Start DATA SECTION

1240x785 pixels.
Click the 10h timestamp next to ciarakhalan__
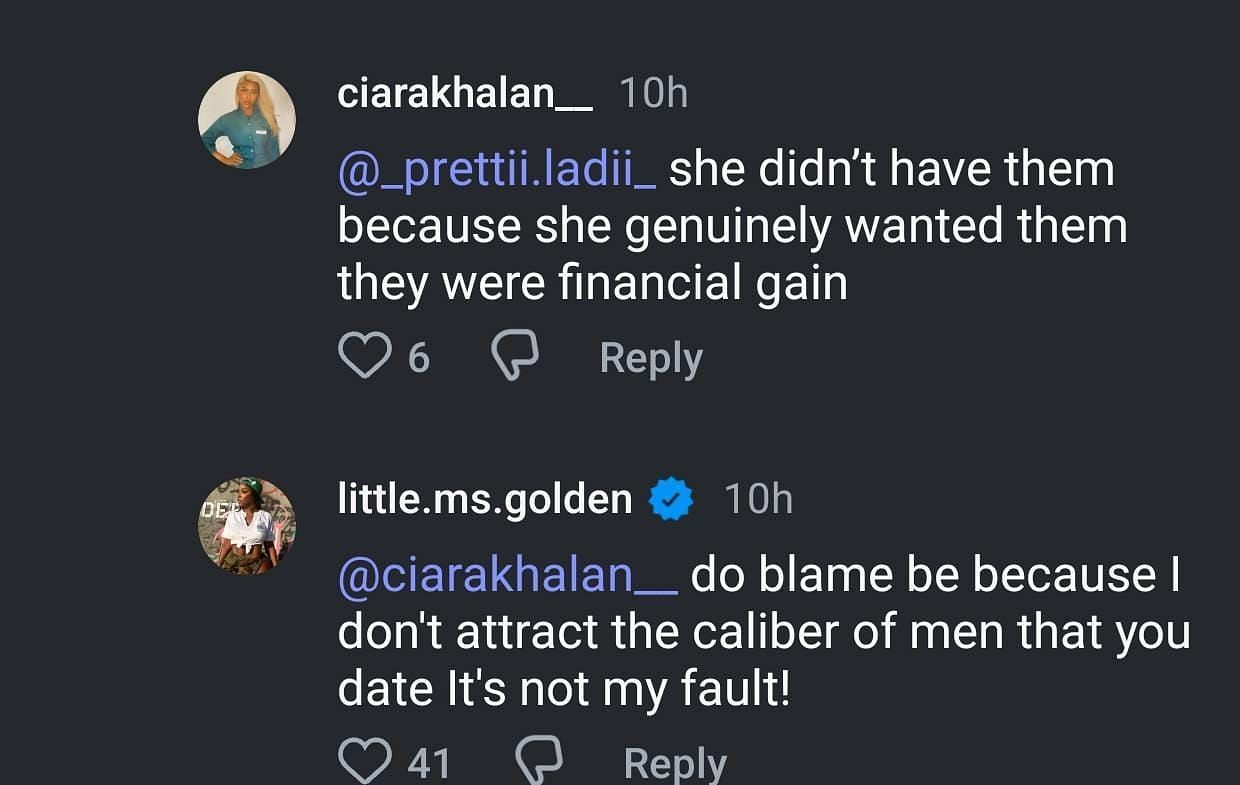tap(654, 94)
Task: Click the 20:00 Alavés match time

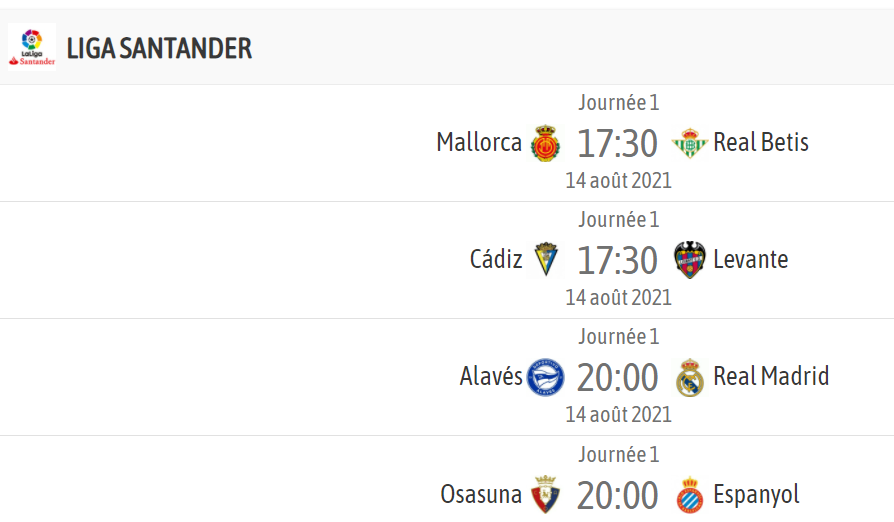Action: tap(617, 378)
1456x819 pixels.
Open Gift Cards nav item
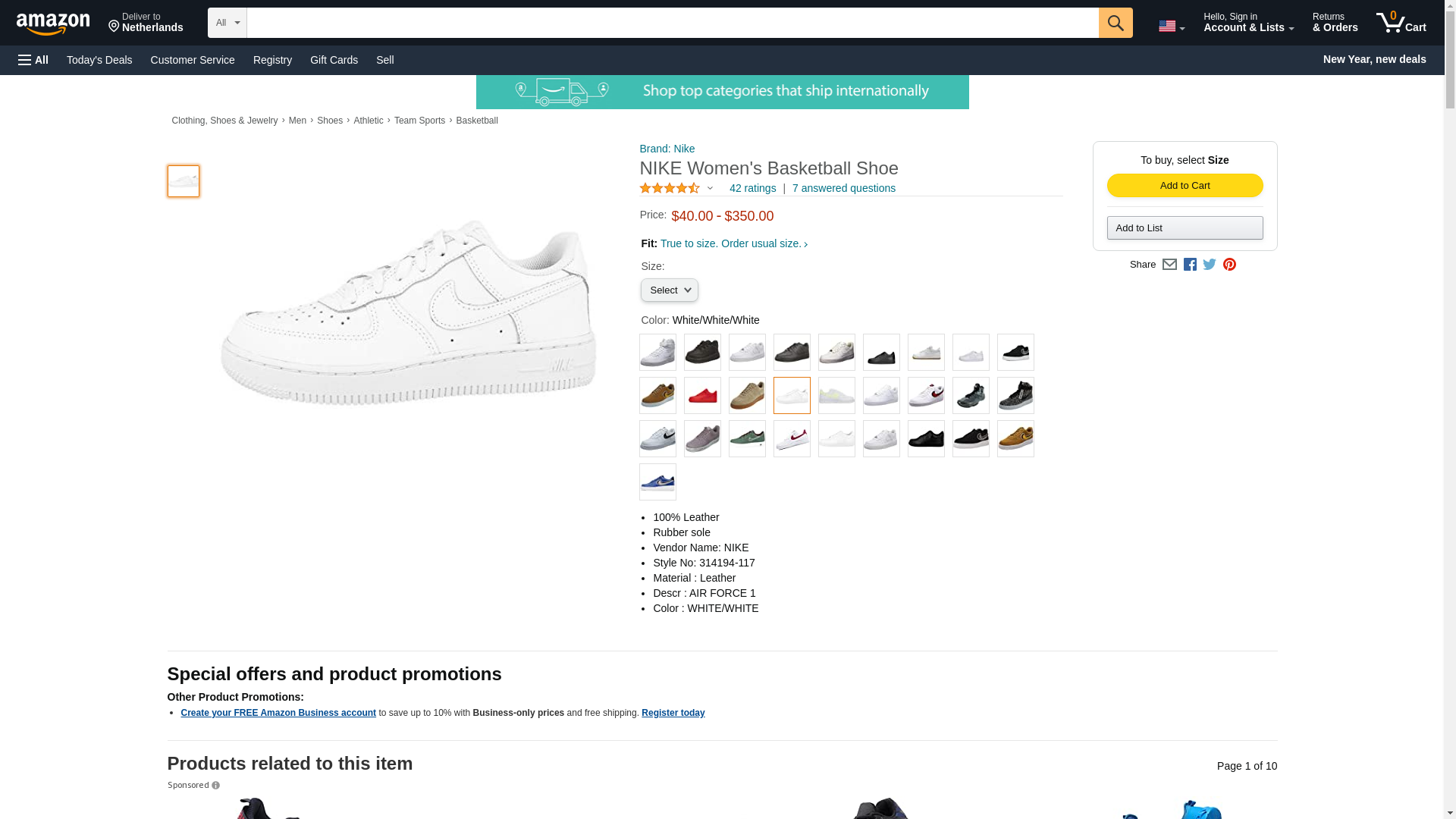tap(334, 60)
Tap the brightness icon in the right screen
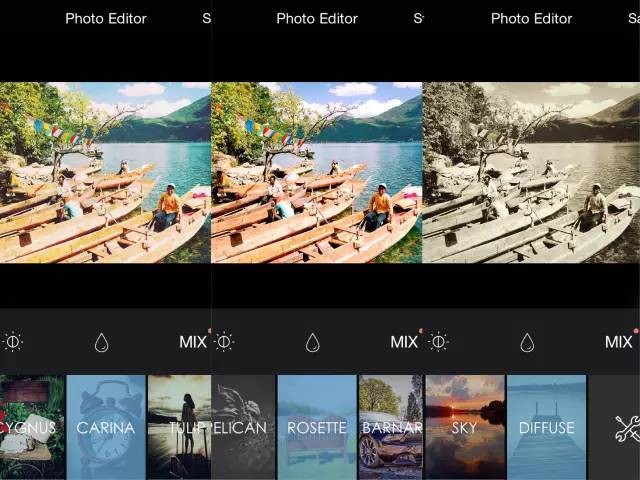The height and width of the screenshot is (480, 640). [x=438, y=342]
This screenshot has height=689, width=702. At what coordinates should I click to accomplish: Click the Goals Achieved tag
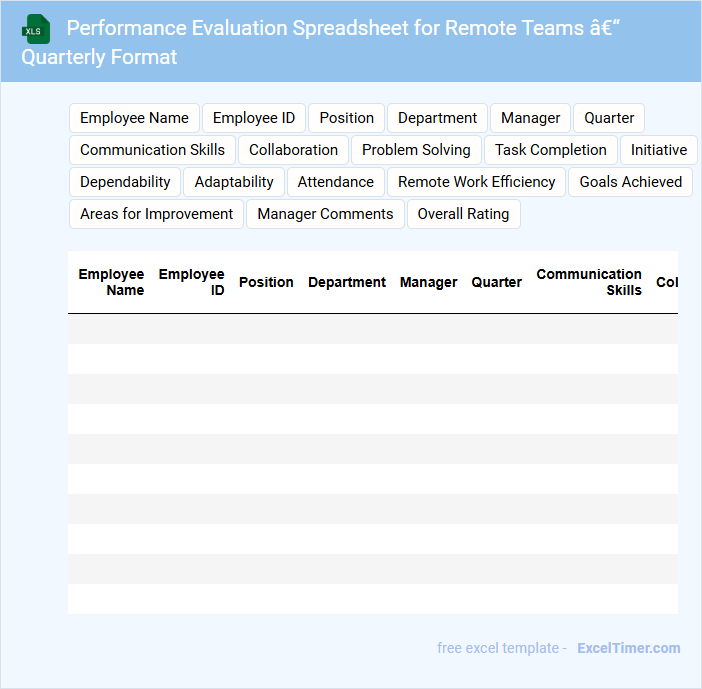tap(630, 182)
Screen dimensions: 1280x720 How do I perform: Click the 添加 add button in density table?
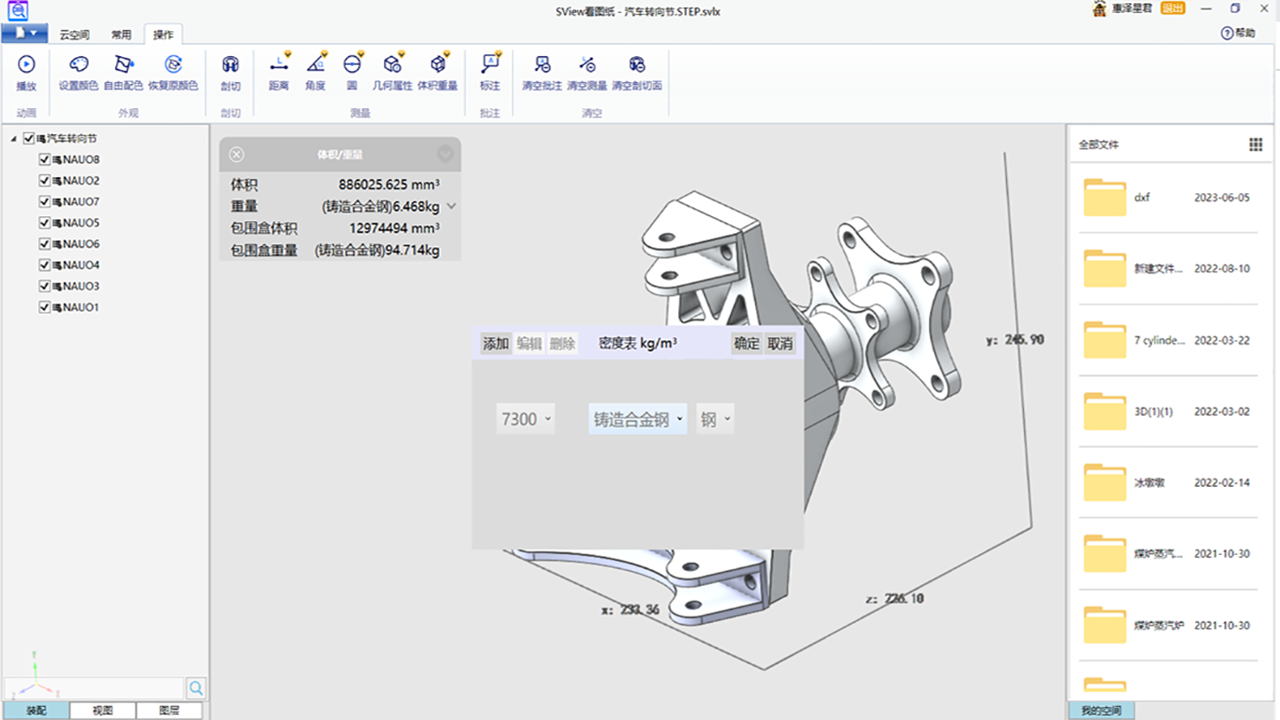494,343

End DATA SECTION

**DESCRIPTION OF THE TASK:**
Quote the entire listing above word for word, leaving out the pictures.

**RESULT FOR THIS TASK:**
1240x785 pixels.
Click the 10h timestamp next to ciarakhalan__
tap(654, 94)
Task: Click the 20:00 Alavés match time

Action: tap(617, 378)
1456x819 pixels.
Open Gift Cards nav item
tap(334, 60)
Tap the brightness icon in the right screen
The height and width of the screenshot is (480, 640). [x=438, y=342]
This screenshot has height=689, width=702. At what coordinates should I click to accomplish: Click the Goals Achieved tag
tap(630, 182)
Screen dimensions: 1280x720 How do I perform: Click the 添加 add button in density table?
494,343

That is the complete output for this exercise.